В памяти отпечатались лишь острые мелькающие крылья и крохотный клюв, а на носу красовались яркие отметины — но что же произошло? Почему Ричард так быстро превратился в человека, еще и прямо перед отрядом кэналлийцев? Когда Наль принес ему гору денег и рассказал о встрече с Первым Маршалом, Ричард удивился: он точно не встречал герцога Алва той ночью, иначе непременно бы отомстил за отца! Что бы смог Ворон, будь от трижды великолепным фехтовальщиком, против него?! Ни человеком, ни птицей он ни за что бы не справился с вепрем самого прародителя Лита!
Эр Ги считал, что эту тайну необходимо раскрыть и даже позволил Ричарду взять еще несколько выходных, чтобы отыскать и расспросить свидетелей. Он даже предложил начать ездить с ним во дворец: там можно было случайно столкнуться с самим Первым Маршалом и задать все вопросы ему.

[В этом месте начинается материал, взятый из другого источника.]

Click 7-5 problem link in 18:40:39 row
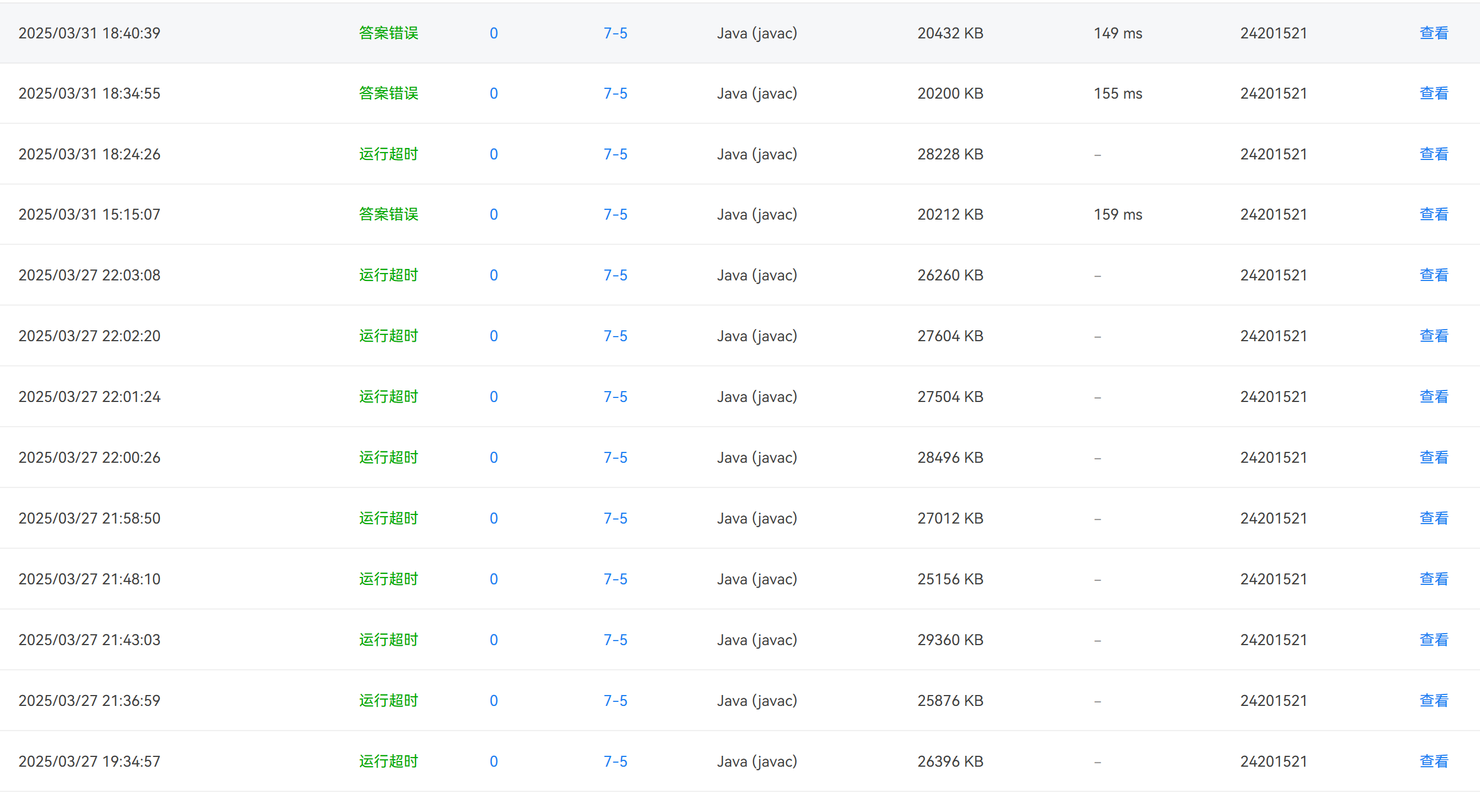The height and width of the screenshot is (812, 1480). (615, 33)
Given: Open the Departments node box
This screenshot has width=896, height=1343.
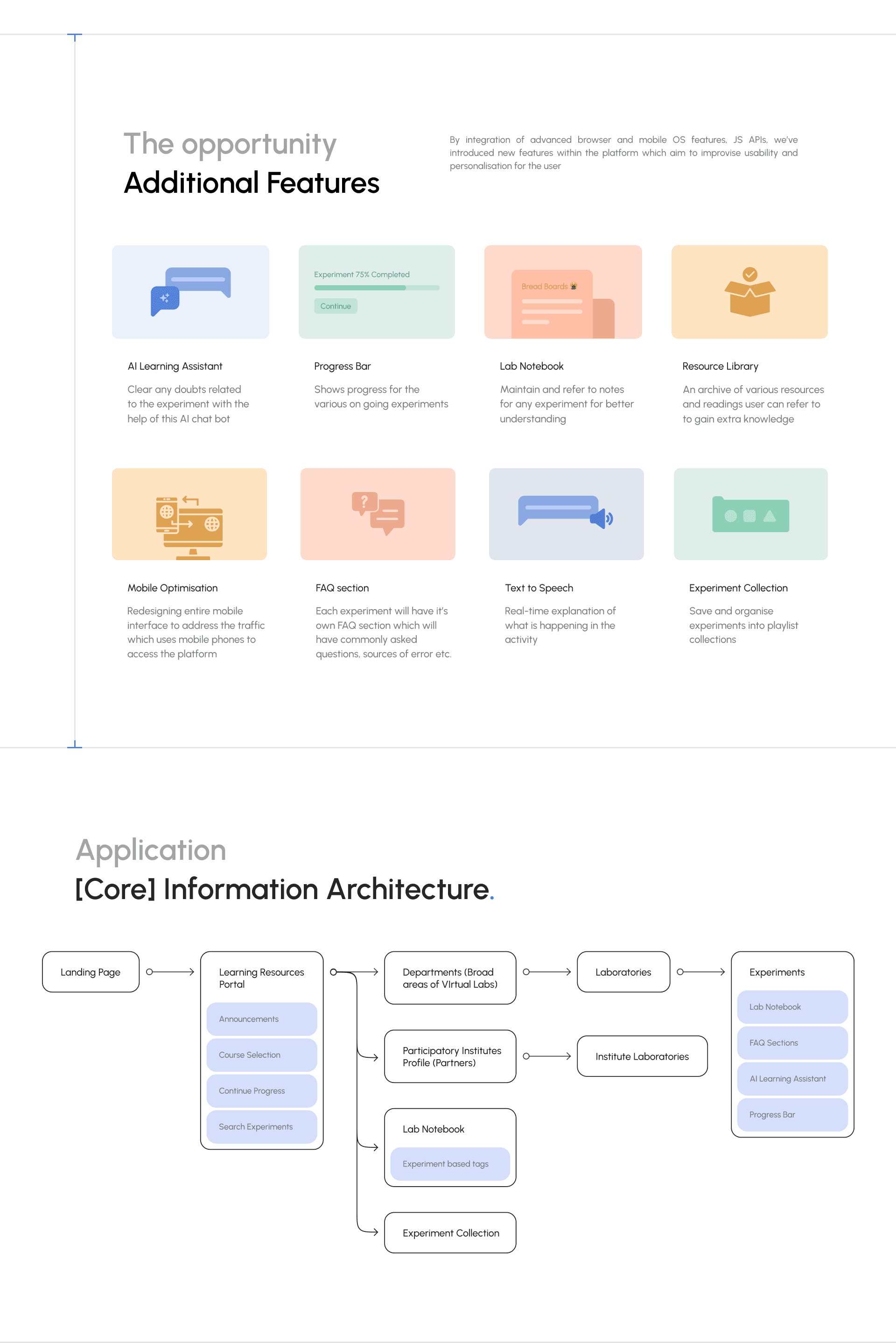Looking at the screenshot, I should point(450,978).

Но, когда Ричарду это удалось, Алва — этот кэналлийский разбойник, безбожник и убийца — только рассмеялся и совершенно бесстыже растрепал ему волосы рукой:
— Некоторые тайны, юноша, должны оставаться неразгаданными. Знания опасны.

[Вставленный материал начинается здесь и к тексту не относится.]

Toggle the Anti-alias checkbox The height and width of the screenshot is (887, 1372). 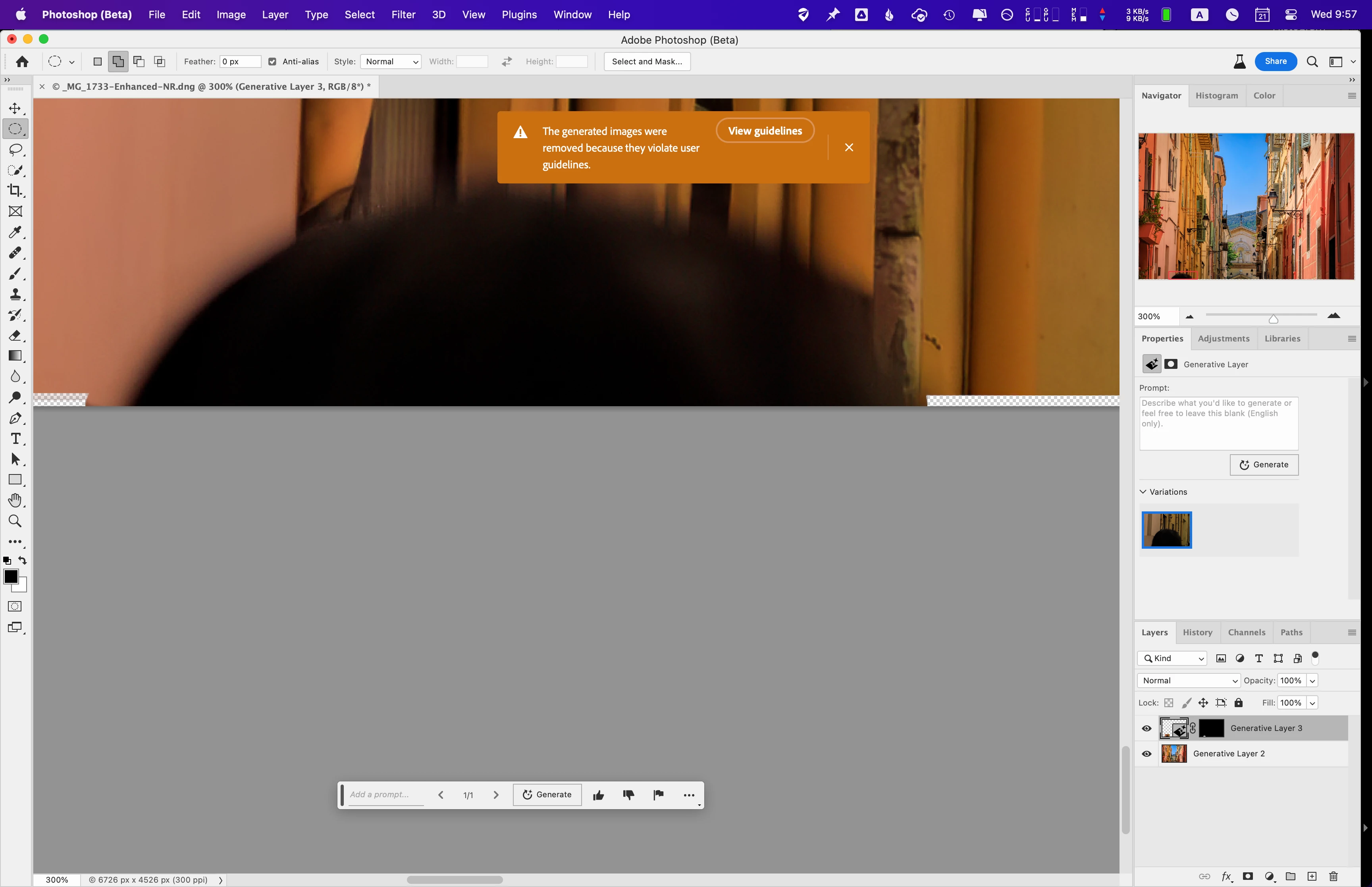click(x=272, y=62)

От накатившей злости Ричард едва не превратился снова, но вовремя сдержался. Он не хотел, чтобы его замечательному эру, который очень не хотел выставлять свой звериный облик на всеобщее обозрение, пришлось превращаться и усмирять вепря. Дождавшись, пока Алва, насвистывая похабную песенку, скроется из виду, он пропыхтел себе под нос, успокаиваясь:
— И за это вы тоже ответите. Я вас поймаю, ызарг пернатый!